I actually do not favor the part of sample swapping then that would be really a slack at the part of the person making the libraries and then tagging stuffs to be run in sequencer but then the tumor samples might be heterogenous which might have high stromal contamination and that might as a matter of fact interfere with the variant calling downstream , in that case it is worth to do some sort of testing before the variant calling is done to put a fraction of such purity estimation in tools like mutect2 and varscan2

Can you specify if you are worried about swaps of normal/tumor for same individual or across samples? Hopefully first.
Ideally you would have independent data (e.g. genotype array) that you can use as a reference for comparison.

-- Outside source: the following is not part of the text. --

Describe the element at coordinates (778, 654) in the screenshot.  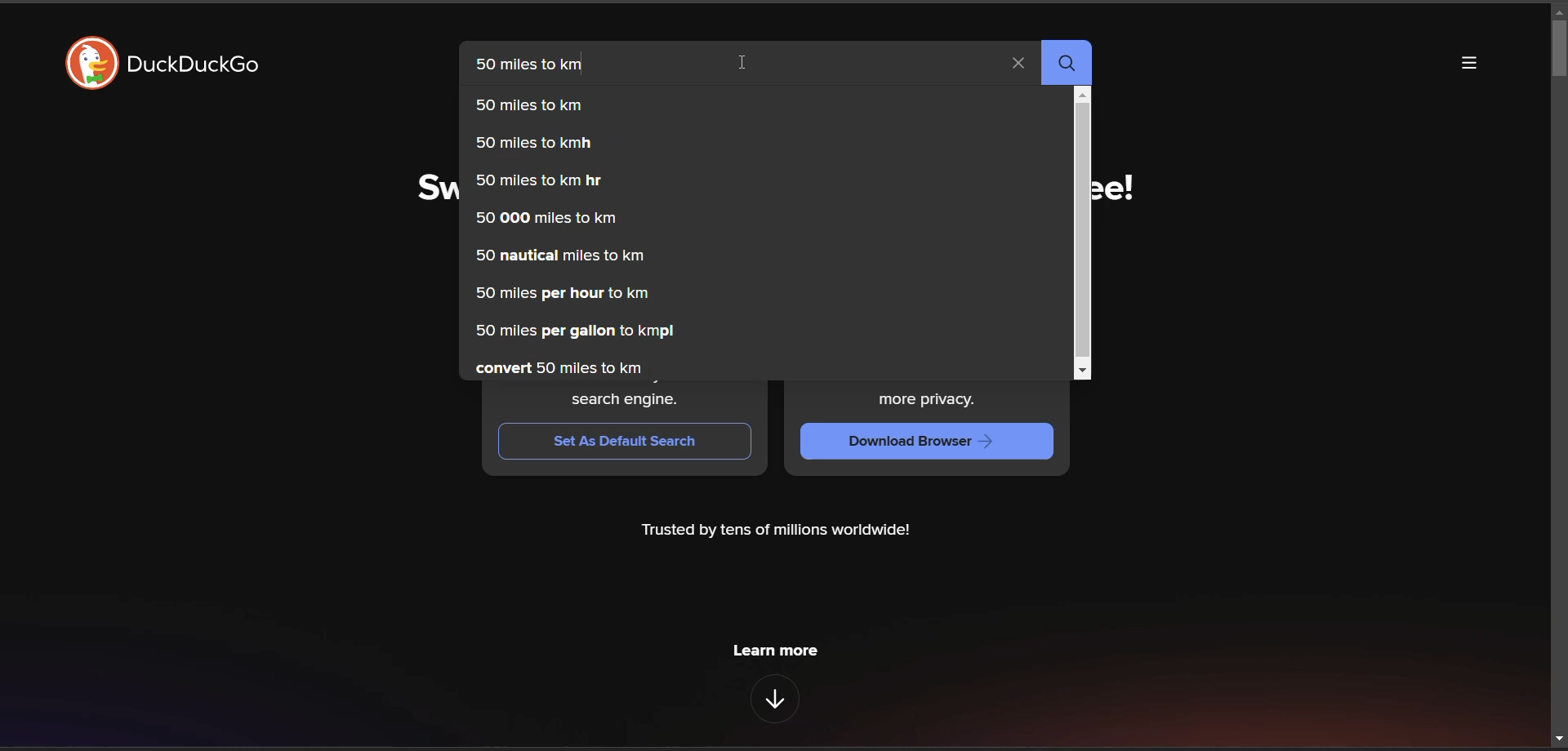
I see `learn more` at that location.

To be frank I was not concerned about the sample swapping , that could be revealed I believe during the preparation of the library and then charging samples in the sequencer, so during that process each samples are tagged with some barcodes and that back tracking could actually lead to the understanding. However I was more concerned if your tumor is impure or not which while downstream might lead to false positive variants or even false-negatives. So I was mentioning the above. There is a nice article from broad which does at the level of automation some check in order to reduce the effect or nullify the sample swapping. Take a look at here.

The idea of purity is entirely a different thing. It means while your cells were being sorted and then prepared the picking might have lot of normal cells from adjacent tissues which might not entire give us a homogenous tumor culture and thus the stuff sent for sequencing might end up having a lot of stromal cell contamination along with tumor cells , which will be impacting the variant calls later.